İtikaf hakkında pratik bilgiler
· İtikaf için yaş sınırı bulunmuyor. Çocuklar da itikafa girebiliyor.
· Erkekler beş vakit namaz kılınan mescitlerde, hanımlar evin ibadete ayrılan bir odasında yahut odanın bir köşesinde itikafa girebiliyor.
· Cuma namazı kılınmayan bir mahalle camiinde de itikafa girilebiliyor. Cuma namazı diğer camilerde kılınıp geri dönülebiliyor.

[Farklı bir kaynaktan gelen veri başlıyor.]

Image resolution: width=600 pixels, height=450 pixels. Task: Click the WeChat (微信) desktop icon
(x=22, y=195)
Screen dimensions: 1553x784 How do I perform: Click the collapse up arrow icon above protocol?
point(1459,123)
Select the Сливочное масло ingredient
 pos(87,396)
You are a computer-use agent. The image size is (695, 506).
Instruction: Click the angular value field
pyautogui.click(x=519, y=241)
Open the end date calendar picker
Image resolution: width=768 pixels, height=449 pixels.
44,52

· İlaç kullanan kimseler de sahur ve iftar vakitlerinde ilaçlarını alıp oruçlarına devam ederken itikafa katılabiliyor.
· Sünnet itikafın süresi Ramazan ayının son on günü olsa da sadece hafta sonu için yahut bir gün ve gece için de itikafa niyet edilebiliyor. Çalışan bir kişi akşam itikafa girip sabah işine gidebilir.
· İtikaf esnasında dini ve ilmi konularda sohbet de edilebiliyor.
· İtikâf esnasında mescitte yeme, içme, uyuma ve satın alma gibi ihtiyaçlar görülebiliyor.
© İzinsiz ve kaynak gösterilmeden kullanılamaz.